— Ben diktatör değilim. Benim kuvvetim olduğunu söylüyorlar, evet, bu doğrudur. Benim arzu edip de yapamayacağım bir şey yoktur. Çünkü ben zorâki ve insafsızca hareket etmesini bilmem. Bence diktatörlük, diğerlerini râm edendir. Ben kalpleri kırarak değil, kazanarak hükmetmek isterim. (Mustafa Kemal Atatürk)
Bugün 23 Nisan 2019…
O, bedenen aramızdan ayrılalı neredeyse 81 sene, bize bu güzel vatanı bırakalı 96 sene oldu. Bugün O’nu hiç görmeyen bizler, O’nun özlemiyle yaşıyoruz. Biz O’nu çok sevdik ama O’nun bize olan sevgisi şüphesiz çok daha büyüktü.
Mustafa Kemal Atatürk
Bir lider, bir kurtarıcı düşünün ki ömrü cephede geçmiş. Öyle bir lider düşünün ki; yedi düvele karşı savaşmış, tüm ümitler bittiğinde yeniden vatan kurmuş. Savaş kazanmış ama en şiddetlisini görmüş savaşın.
Peki ne yapmış o adam sonra? Duvar mı örmüş yabancılara karşı? Nefret tohumları mı ekmiş? Öfkeden mi bahsetmiş? Lanet mi okumuş? Hayır! Çünkü o adam savaşın ne demek olduğunu biliyordu. Savaşın acısını da, öfkesini de, götürdüklerini de en iyi bilenlerdendi. Bakın bu sözler kanını döken, ölmüş düşman askerleri için sarf ettikleri:
“Bu memleketin topraklarında kanlarını döken kahramanlar! Burada, dost bir vatanın toprağındasınız. Huzur ve sükun içinde uyuyunuz. Sizler, Mehmetçiklerle yan yana koyun koyunasınız. Uzak diyarlardan evlatlarını harbe gönderen analar! Gözyaşlarınızı dindiriniz. Evlatlarınız bizim bağrımızdadır. Huzur içindedirler ve rahat uyuyacaklardır. Onlar bu topraklarda canlarını verdikten sonra, artık bizim evlatlarımız olmuşlardır.”
Lider olmak…
Lider olmak, herkesi kucaklayabilmek, savaşı savaş meydanında bırakmayı bilebilmekti. Savaş, meşru müdafaa haline gelmedikçe cinayetti çünkü ve bunu en iyi bilen yine O idi.

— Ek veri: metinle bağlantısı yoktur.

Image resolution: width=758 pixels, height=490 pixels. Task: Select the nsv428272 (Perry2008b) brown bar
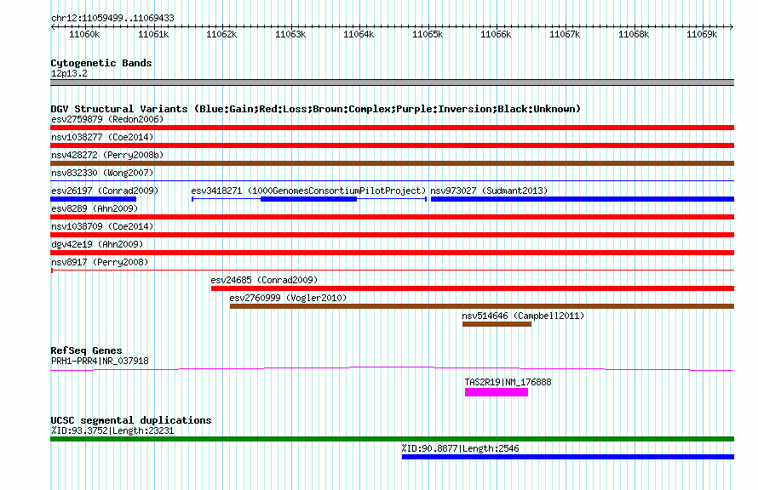[x=392, y=163]
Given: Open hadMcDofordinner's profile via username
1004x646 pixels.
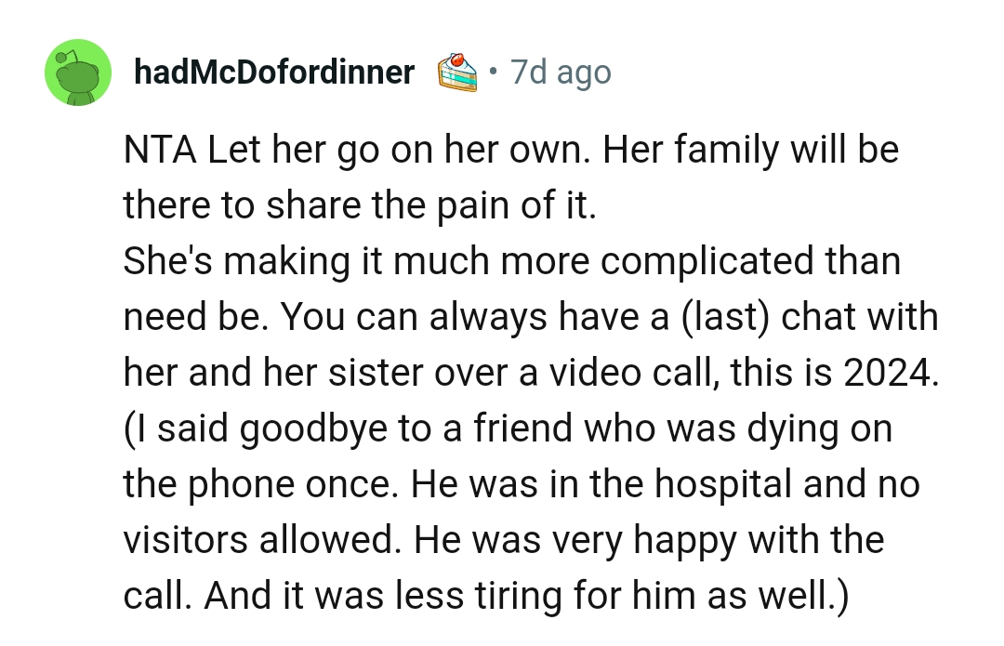Looking at the screenshot, I should click(x=274, y=73).
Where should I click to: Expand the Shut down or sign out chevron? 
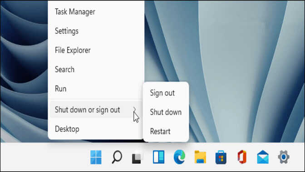tap(134, 110)
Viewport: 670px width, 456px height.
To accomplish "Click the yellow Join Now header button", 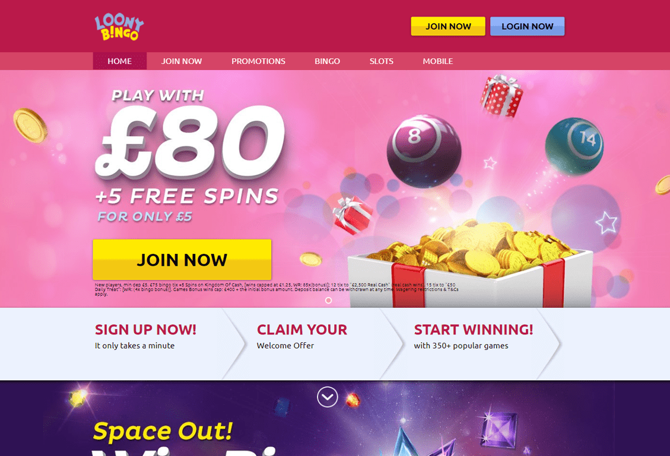I will pos(448,26).
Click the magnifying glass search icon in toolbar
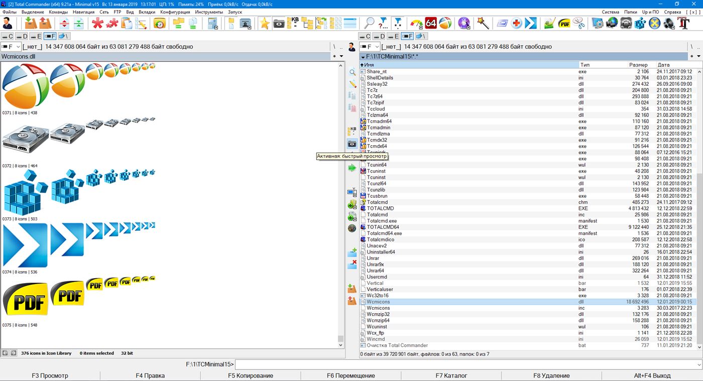The image size is (703, 381). 369,23
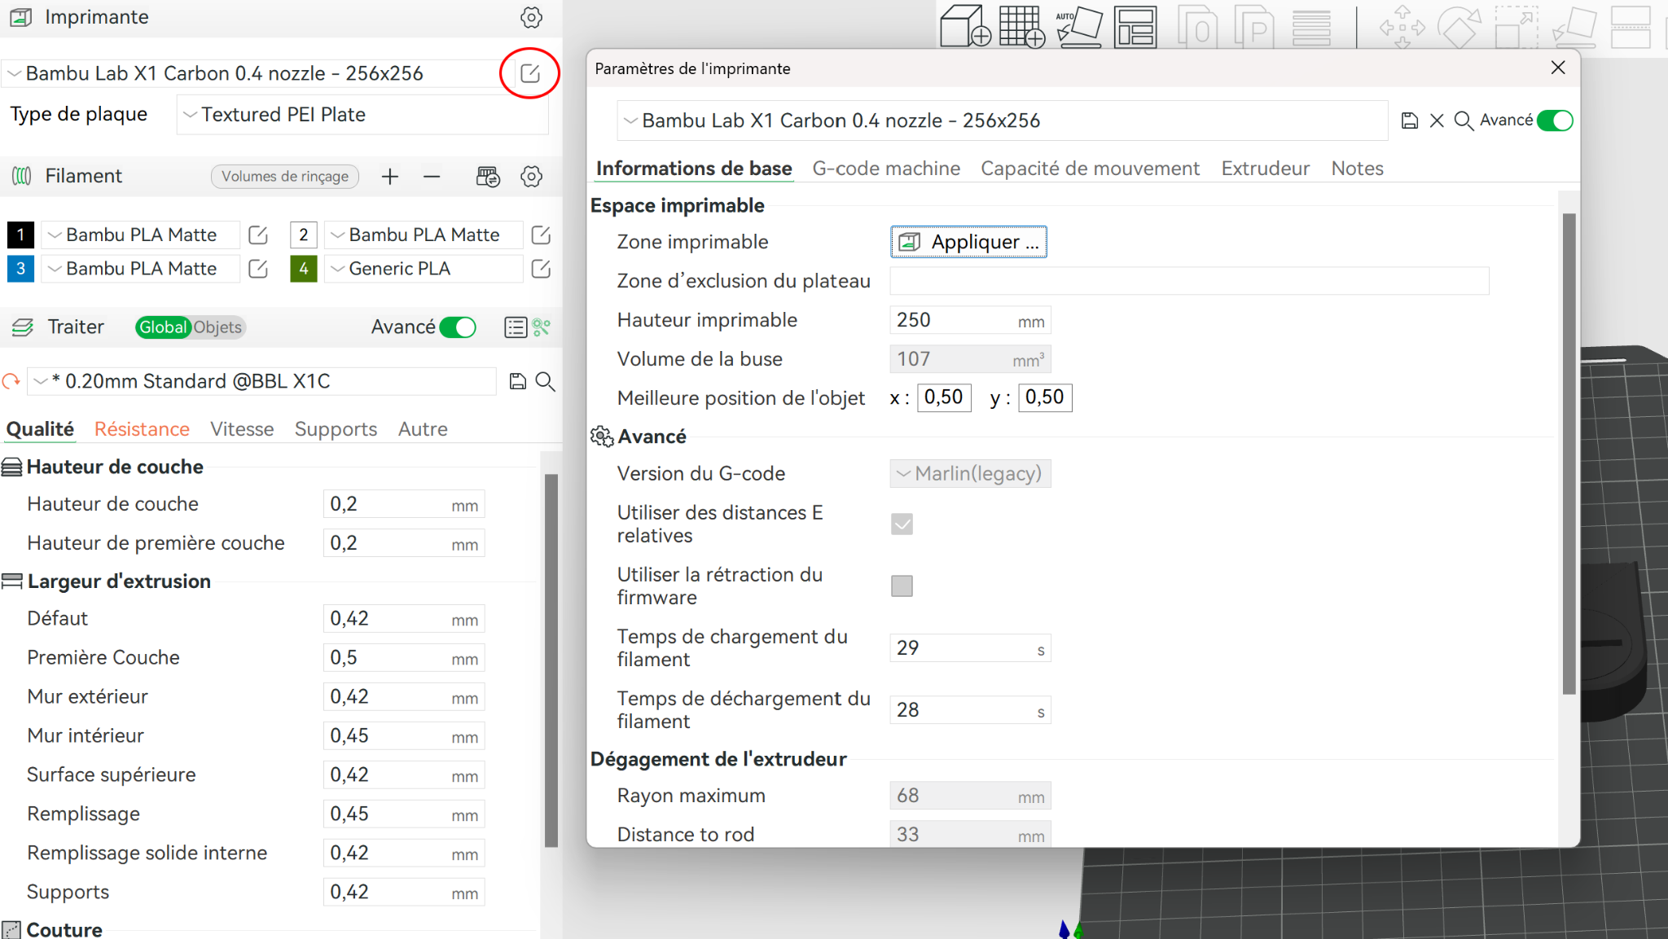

Bu yüzden bu toprakları özgürleştirdiği gün her şeyi cephede bıraktı. Silahı bıraktığı gün kalemi aldı eline. O kadar çok sevdi ki bu ülkeyi hep o aşkla çalıştı. Bölmedi, bölüştürmedi. Kah öğretmeni destekledi, kah çiftçinin elinden tuttu. Karanlığa itilen kadını, aydınlığa kavuşturdu. Benim görüşümden, benim adamım demedi. Diğerini ötekileştirmedi. Hep sonsuza baktı gözleri savaşırken de, konuşurken de… Böbürlenmedi! Ben, tekim demedi.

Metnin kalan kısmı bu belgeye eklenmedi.